Сет проревел мотором родстера в последний раз, и тут я услышала удар кухонной двери и гневный голос отца во дворе. Дверь хлопнула еще раз и спустя несколько минут – опять: видимо, сначала в дом ворвался отец, а за ним – Сет. Прозвенел мой будильник, и я поднялась, оделась и поковыляла через тихий холодный дом на кухню. Пока я готовила завтрак, лодыжка болела, но я продолжала надеяться, что травма несерьезная. Если я не смогу ходить, то как же предприму попытку отыскать Уила или хотя бы обнаружить доказательства того, что он уехал или что он остался, и как пойму, все ли мои надежды быть с ним вместе погибли или еще не все. Мужчины тихо входили один за другим в освещенную лампой кухню, избегая встречаться глазами друг с другом или со мной.

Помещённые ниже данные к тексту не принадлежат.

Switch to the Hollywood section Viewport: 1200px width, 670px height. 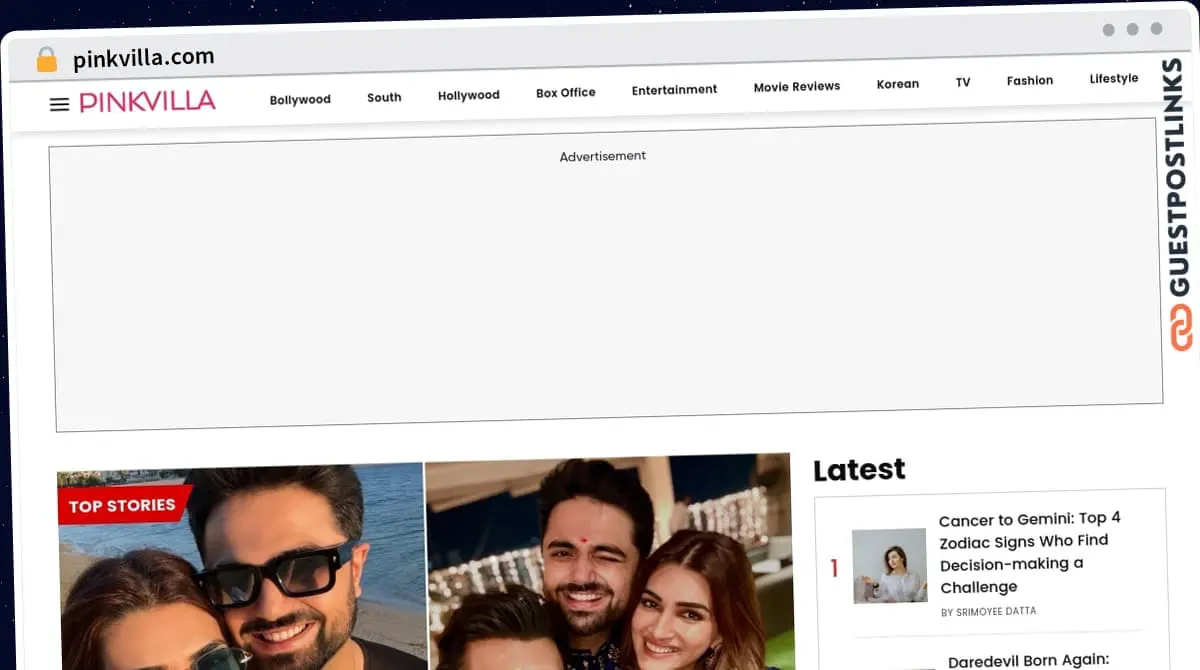(468, 95)

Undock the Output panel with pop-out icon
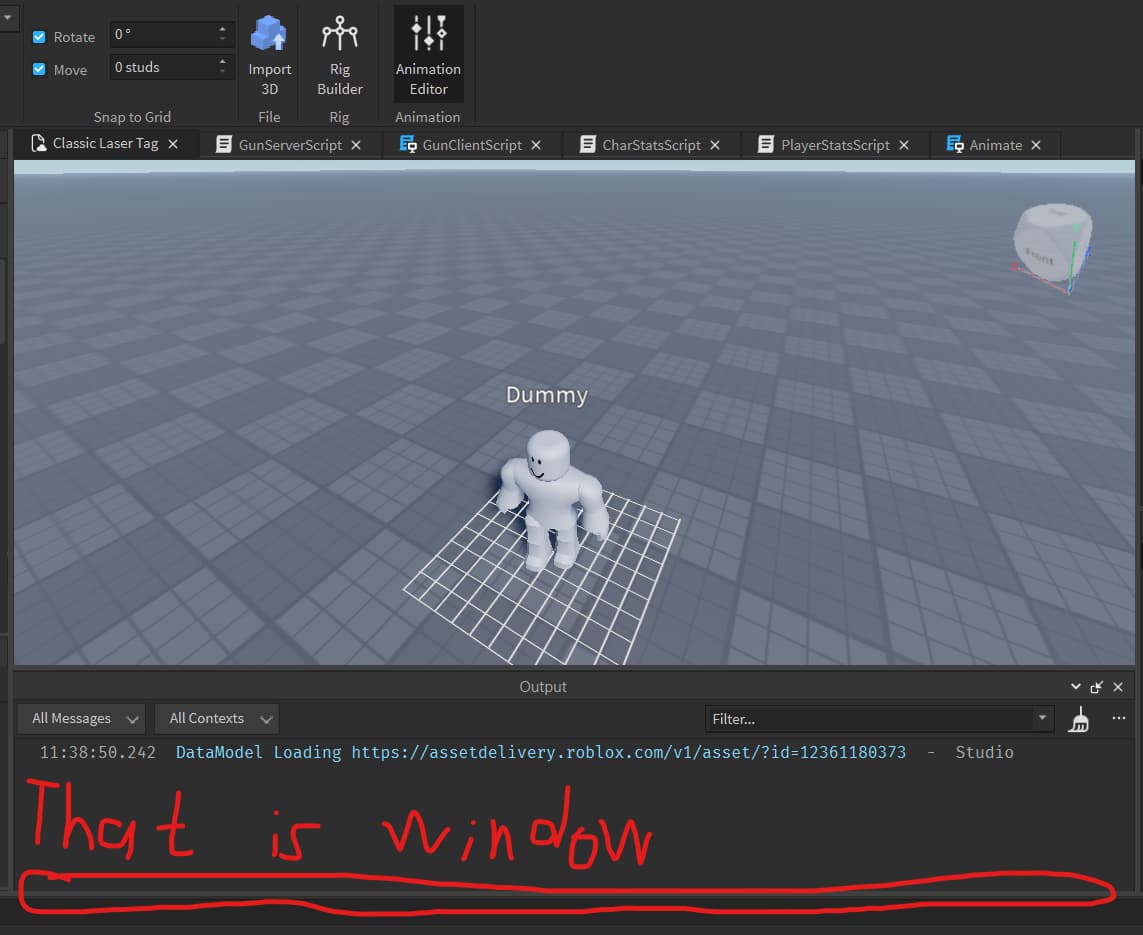point(1097,687)
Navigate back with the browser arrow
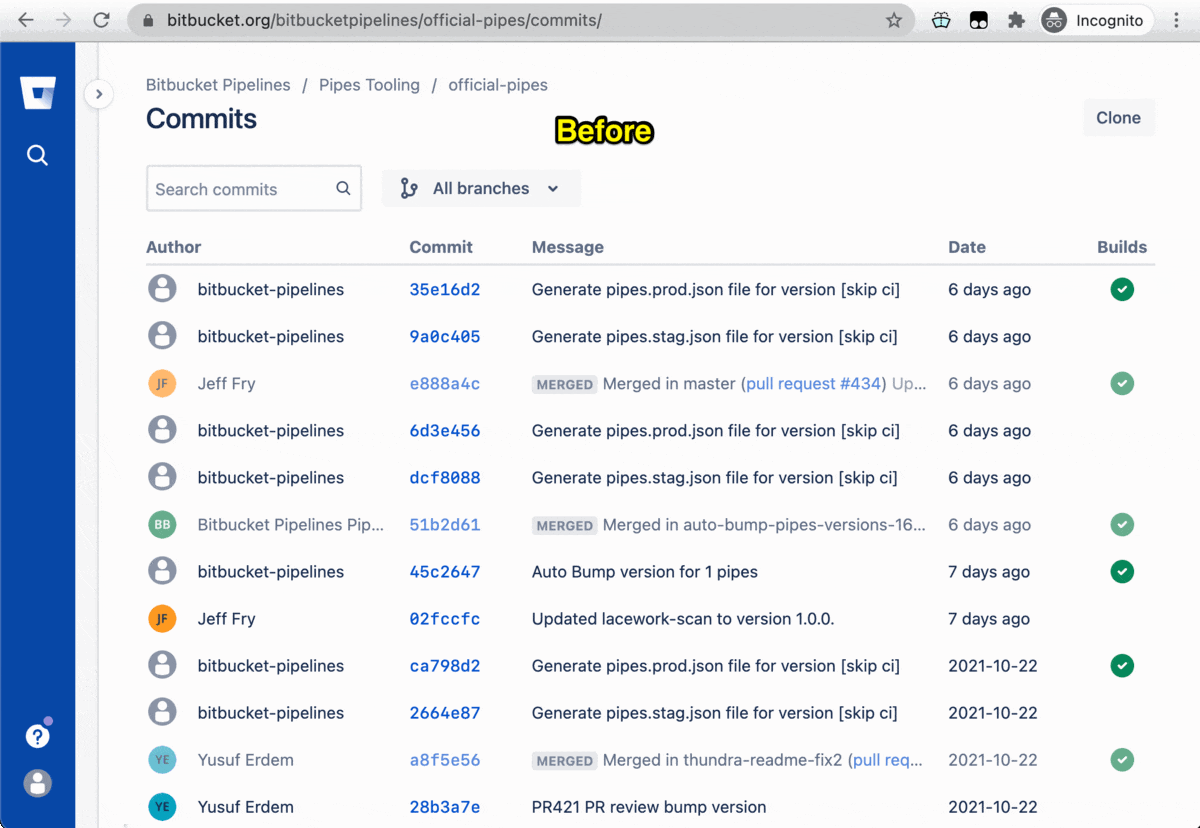Viewport: 1200px width, 828px height. pos(25,20)
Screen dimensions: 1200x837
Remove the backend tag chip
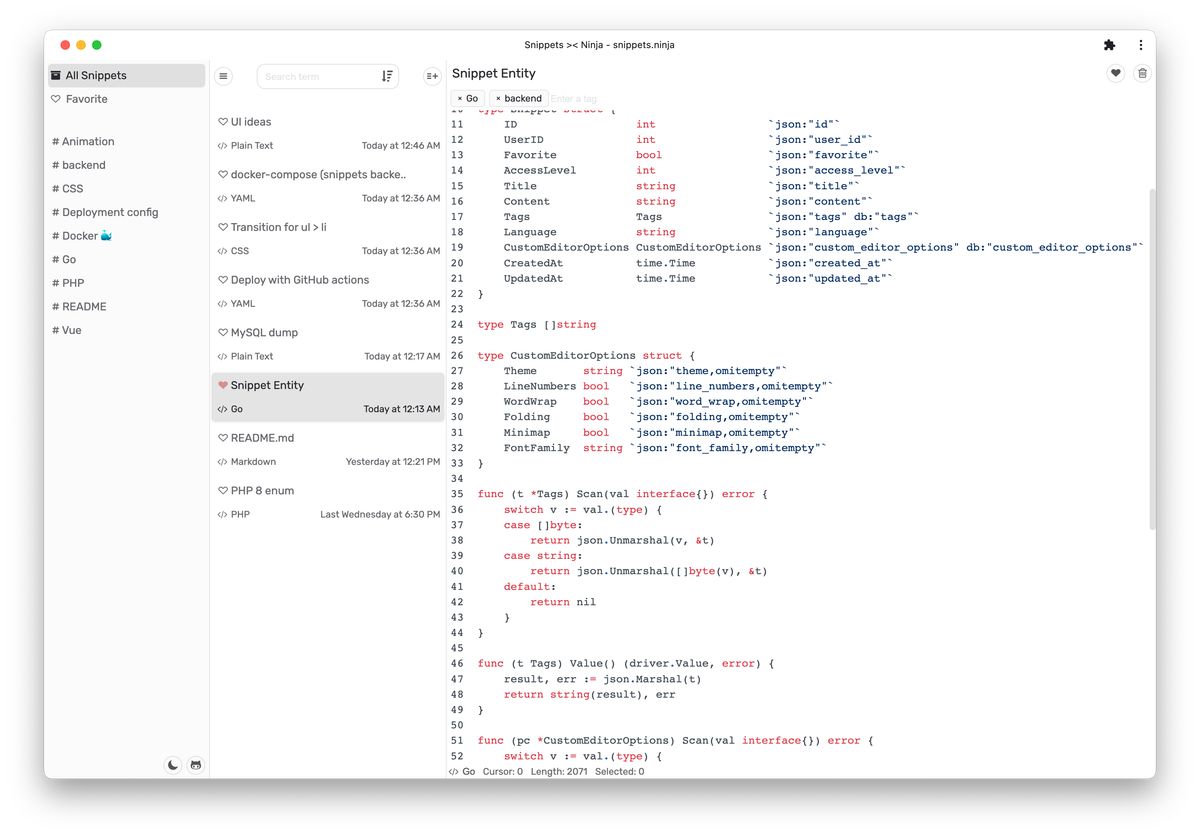(498, 98)
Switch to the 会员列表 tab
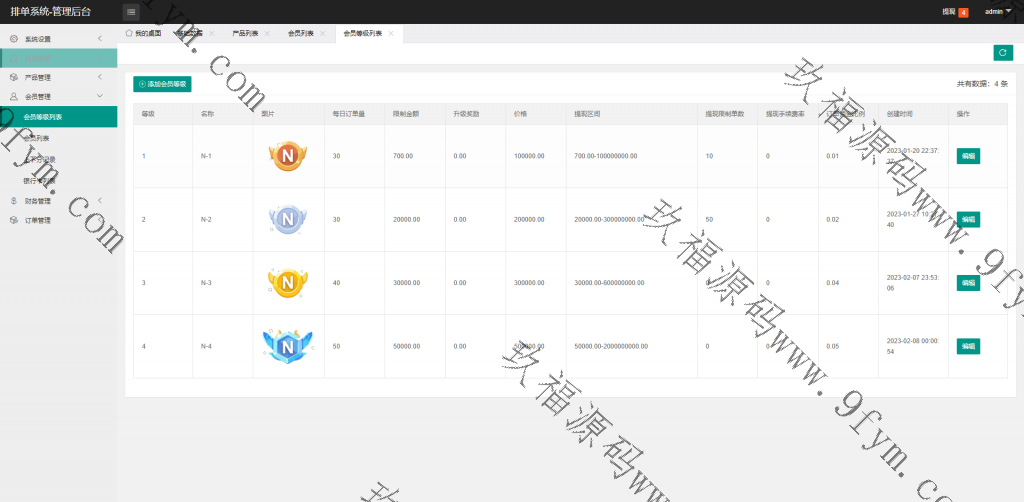The width and height of the screenshot is (1024, 502). tap(300, 33)
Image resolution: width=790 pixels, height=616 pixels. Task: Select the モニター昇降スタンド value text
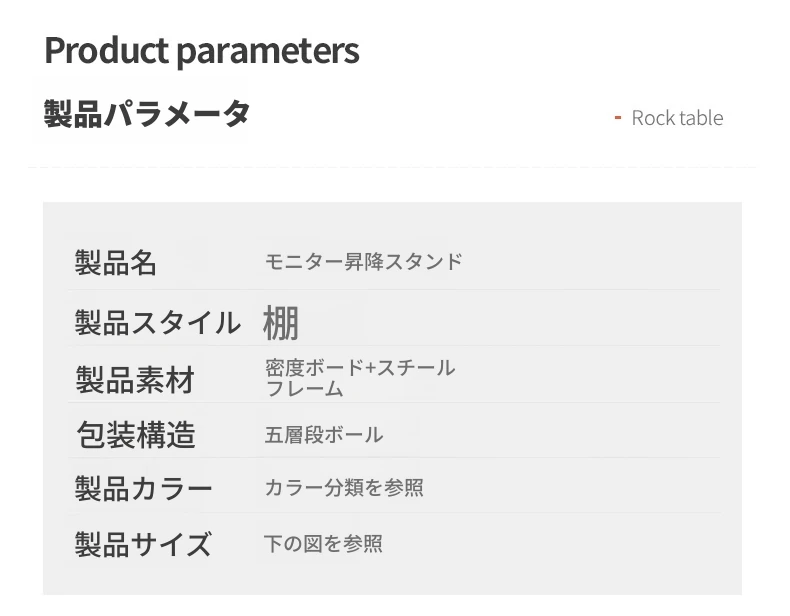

Приборы позвякивали о тарелки: это разрезали ветчину, разминали по тарелке яичницу, поглощали и то, и другое. Сет вышел из кухни первым, за ним – Ог, потом отец, и я наконец осталась за столом одна и выдохнула с облегчением: можно закончить завтрак и убрать со стола в одиночестве. Чем сильнее они злились друг на друга, тем меньше внимания обращали на меня, а мне только того и надо было, чтобы отыскать Уила.

Я домывала посуду, когда в коридоре раздался скрип инвалидного кресла дяди Ога. Чем больше веса он набирал, тем сильнее стонало под ним кресло и тем тяжелее ему давалось передвижение по дому. Я готовилась к тому, что в один прекрасный день кресло разломится пополам, дядя с проклятьями рухнет на пол и колеса разлетятся во все стороны, наконец освободившись от неприятной необходимости вечно сопровождать Ога.

Учительница однажды рассказала мне, что у президента Рузвельта была инвалидная коляска, вроде бы точно такая же, как у Ога, с деревянной спинкой и двумя длинными палками со стопами на концах – будто собственными неподвижными ногами. Рузвельт никогда не позволял себе фотографироваться или показываться на публике в этом кресле, рассказывала учительница, и до того успешно поддерживал благополучную картинку, что слухам о его инвалидности почти никто не верил. Он выглядел всегда так по‐президентски на газетных фотографиях и так впечатляюще и красноречиво выступал по радио, а на парадах и в торжественных процессиях даже сам сидел за рулем прекрасного автомобиля. До того как Ог вернулся с войны, искалеченный и злой, я в жизни не видела ни одного инвалида. Новый Ог был ничуть непохож на старого, и еще меньше был он похож на единственного президента, которого я знала. Прошло немало времени после того, как и Рузвельт, и Ог умерли и инвалидные коляски перестали делать из дерева, когда я увидела одну из двух существующих фотографий президента в его кресле и подумала, сколько же ветеранов войны, безногих и несчастных, как Ог, страдали бы чуточку меньше, если бы президент не стыдился своей инвалидной коляски и не скрывал ее.

Я стояла на одной ноге и вытирала посуду, когда услышала, как Ог врезался в стену и выругался. Я обернулась и увидела, как он переваливает через порог кухни, удерживая в одной руке костыли, а другой пытаясь двигать коляску. Наши взгляды встретились, но ни он, ни я не знали, как реагировать на такой не свойственный ему жест доброй воли.

– Вот, – буркнул он, бросив костыли на пол, а потом задом выкатился из дверного проема и поехал прочь по коридору.

Этих костылей я не видела с тех пор, как дядя Ог вернулся с войны другим человеком.

Я вспомнила, как в тот день мы поехали в Монтроуз, одевшись во все самое лучшее, – это было тем же летом 1942 года, когда мы с Кэлом построили дом на дереве. Мне не терпелось снова увидеть дядю, и я вся взмокла и извертелась, зажатая между Кэлом и Сетом на заднем сиденье большого седана, который отец одолжил у соседа, мистера Митчелла. Отец вел машину, а тетя Вив на том же длинном переднем сиденье взволнованно болтала с мамой, и ее тщательно накрученные завитки подпрыгивали, как пружинки. Я представляла себе, как Огден и его непоседа брат выйдут из поезда, оба в своей красивой солдатской форме, и будут вертеть головами, оглядывая платформу, пока ясные синие глаза Ога наконец не вспыхнут при виде нас, его новой семьи, которая так рада его возвращению домой. Я представляла себе, как Ог обхватит тетю Вивиан за талию, прижмет ее к себе и поцелует в губы – как делал тогда, в саду, где я застигла их всего за несколько дней до его отъезда на войну в Европу, и спина у нее была тогда так грациозно изогнута – совсем как ствол ивы.